Nevertheless, today, almost all other vaccines are delivered via intramuscular injection, with a needle going directly into the muscle or through subcutaneous injection to the layer of tissue beneath the skin. But now, investigators at Harvard Medical School have reason to suspect that vaccines delivered by skin scarification may offer better protection against respiratory diseases.
As such, the authors present results from preclinical studies that suggest skin scarification may help generate lung T cells and provide protection against infectious diseases, with implications for prevention of COVID-19. The findings from this study were published recently in Npj vaccines through an article titled, “Epicutaneous immunization with modified vaccinia Ankara viral vectors generates superior T cell immunity against a respiratory viral challenge.”
“We have known for years that this technique was a good way to generate T cells that would home to the skin, but our study shows that skin scarification is also an effective way to generate T cells that home to the lungs,” explained senior study investigator Thomas Kupper, MD, chair of the department of dermatology at Harvard Medical School. “Vaccine development today is focused on selecting the best antigen(s) for T cells and B cells. But for a vaccine to work to its full potential, it also needs to direct T cells to where they are needed most. For respiratory pathogens, that means getting T cells to the lungs.”
Historically, smallpox vaccines used live vaccinia virus (VACV). More recently, the FDA has approved the use of modified vaccinia Ankara (MVA), a modern alternative that lacks about 10% of the parent genome and cannot replicate in human cells, thus avoiding the serious side effects seen with VACV. MVA, as a smallpox vaccine, is injected subcutaneously.
Kupper and colleagues set out to determine if the skin scarification route of immunization with MVA could provoke a more effective T cell response than other routes of immunization.

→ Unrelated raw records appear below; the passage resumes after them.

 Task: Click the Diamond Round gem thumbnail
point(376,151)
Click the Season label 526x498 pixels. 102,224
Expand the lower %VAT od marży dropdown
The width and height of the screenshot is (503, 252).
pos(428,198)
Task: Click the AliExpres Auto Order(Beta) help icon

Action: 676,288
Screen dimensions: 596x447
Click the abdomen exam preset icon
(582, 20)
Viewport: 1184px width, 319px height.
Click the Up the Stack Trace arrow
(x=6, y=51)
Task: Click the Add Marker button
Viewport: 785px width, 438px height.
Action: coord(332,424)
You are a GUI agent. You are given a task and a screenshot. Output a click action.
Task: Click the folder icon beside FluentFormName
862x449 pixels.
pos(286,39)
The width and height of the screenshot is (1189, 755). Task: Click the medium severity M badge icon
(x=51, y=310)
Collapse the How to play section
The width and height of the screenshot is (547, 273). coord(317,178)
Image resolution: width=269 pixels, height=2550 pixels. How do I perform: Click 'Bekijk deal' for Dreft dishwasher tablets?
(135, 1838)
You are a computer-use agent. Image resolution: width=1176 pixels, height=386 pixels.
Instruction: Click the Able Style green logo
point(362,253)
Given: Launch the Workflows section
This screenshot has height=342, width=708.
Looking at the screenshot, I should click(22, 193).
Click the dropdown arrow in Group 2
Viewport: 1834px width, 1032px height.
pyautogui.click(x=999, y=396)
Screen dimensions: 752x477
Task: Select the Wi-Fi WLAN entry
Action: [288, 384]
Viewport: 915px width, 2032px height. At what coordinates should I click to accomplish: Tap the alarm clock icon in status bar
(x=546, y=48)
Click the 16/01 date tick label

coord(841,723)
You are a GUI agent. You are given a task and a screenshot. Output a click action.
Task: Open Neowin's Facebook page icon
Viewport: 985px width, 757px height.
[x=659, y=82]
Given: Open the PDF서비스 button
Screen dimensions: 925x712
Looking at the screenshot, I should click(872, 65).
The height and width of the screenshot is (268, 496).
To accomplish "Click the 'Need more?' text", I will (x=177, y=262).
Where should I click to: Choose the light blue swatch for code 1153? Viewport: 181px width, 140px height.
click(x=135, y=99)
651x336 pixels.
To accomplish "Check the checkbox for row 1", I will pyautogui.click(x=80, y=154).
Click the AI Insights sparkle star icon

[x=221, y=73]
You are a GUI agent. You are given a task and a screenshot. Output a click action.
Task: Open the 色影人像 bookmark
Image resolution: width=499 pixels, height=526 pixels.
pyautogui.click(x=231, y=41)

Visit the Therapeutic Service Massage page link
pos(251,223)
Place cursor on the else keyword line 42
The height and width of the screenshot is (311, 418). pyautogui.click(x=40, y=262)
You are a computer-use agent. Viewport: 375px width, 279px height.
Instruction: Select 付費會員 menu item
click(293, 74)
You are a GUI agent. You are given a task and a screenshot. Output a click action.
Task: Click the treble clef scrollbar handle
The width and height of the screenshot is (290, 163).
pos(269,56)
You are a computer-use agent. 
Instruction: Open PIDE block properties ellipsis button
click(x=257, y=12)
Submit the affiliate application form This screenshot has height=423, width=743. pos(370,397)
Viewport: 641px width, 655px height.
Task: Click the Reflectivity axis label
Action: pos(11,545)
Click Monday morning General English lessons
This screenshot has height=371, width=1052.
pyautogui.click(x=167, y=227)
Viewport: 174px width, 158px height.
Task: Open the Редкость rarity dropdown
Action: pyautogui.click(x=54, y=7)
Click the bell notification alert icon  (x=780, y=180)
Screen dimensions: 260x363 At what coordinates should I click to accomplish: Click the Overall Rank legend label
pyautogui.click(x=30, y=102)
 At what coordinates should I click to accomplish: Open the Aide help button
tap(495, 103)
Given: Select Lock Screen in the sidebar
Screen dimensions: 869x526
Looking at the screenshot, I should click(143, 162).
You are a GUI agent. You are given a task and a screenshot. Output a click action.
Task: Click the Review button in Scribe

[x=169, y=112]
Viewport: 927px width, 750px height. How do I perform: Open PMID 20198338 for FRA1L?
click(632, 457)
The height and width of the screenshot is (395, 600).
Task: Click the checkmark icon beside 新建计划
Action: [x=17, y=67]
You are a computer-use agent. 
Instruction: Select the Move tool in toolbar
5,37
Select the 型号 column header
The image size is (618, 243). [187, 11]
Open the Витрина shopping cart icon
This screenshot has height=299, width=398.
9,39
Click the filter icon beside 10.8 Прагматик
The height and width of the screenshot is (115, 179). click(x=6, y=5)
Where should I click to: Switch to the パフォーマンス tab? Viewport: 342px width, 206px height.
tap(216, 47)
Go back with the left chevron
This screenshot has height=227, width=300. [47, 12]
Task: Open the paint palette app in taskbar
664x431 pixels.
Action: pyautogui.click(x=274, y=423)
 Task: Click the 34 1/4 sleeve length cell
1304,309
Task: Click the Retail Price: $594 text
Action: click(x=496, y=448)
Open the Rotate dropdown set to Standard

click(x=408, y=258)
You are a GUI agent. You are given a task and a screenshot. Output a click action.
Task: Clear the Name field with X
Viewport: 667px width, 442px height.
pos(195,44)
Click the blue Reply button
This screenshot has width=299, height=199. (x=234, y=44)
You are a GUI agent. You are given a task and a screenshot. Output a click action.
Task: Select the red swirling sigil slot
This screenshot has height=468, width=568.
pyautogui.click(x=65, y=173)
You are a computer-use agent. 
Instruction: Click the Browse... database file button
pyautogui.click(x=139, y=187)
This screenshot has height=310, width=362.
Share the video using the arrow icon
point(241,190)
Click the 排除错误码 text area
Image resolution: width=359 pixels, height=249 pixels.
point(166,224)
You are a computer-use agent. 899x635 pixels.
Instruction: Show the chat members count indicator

The team inoculated mice using either skin scarification, intramuscular, subcutaneous, or intradermal injection. Skin scarification generated more T cells, produced greater numbers of lung-specific T cells, and provided superior protection against lethal viral doses than the others.
“Variola is transmitted by respiratory droplets, and MVA immunization by skin scarification (s.s.) protected mice far more effectively against lethal respiratory challenge with vaccinia virus than any other route of delivery, and at lower doses,” the authors wrote. “Comparisons of s.s. with intradermal, subcutaneous, or intramuscular routes showed that MVAOVA s.s.-generated T cells were both more abundant and transcriptionally unique. MVAOVA s.s. produced greater numbers of lung Ova-specific CD8+ TRM and was superior in protecting mice against lethal VACVOVA respiratory challenge. Nearly as many lung TRM were generated with MVAOVA s.s. immunization compared to intra-tracheal immunization with MVAOVA and both routes vaccination protected mice against lethal pulmonary challenge with VACVOVA. Strikingly, MVAOVA s.s.-generated effector T cells exhibited overlapping gene transcriptional profiles to those generated via intra-tracheal immunization.”
“We used to think that lung-homing T cells could only be generated by direct lung infection, but here we find overlap between T cells appearing after lung infection and T cells generated through skin scarification,” Kupper added.
The authors note that their work is preclinical—until clinical trials are conducted in humans, it’s unknown if the phenomenon seen in the mouse model can be replicated in people. But the work has spurred the Kupper lab to explore the potential for using the MVA vector and skin scarification technique to develop more powerful—and potentially universal—vaccines against other infectious illnesses such as influenza and coronaviruses.
“We have known for a while that you can program T cells to go where you want them to go in the body—if you want protective T cells in the lungs, this is one way to achieve that. It is a serendipitous finding, but it seems to work very well,” Kupper concluded.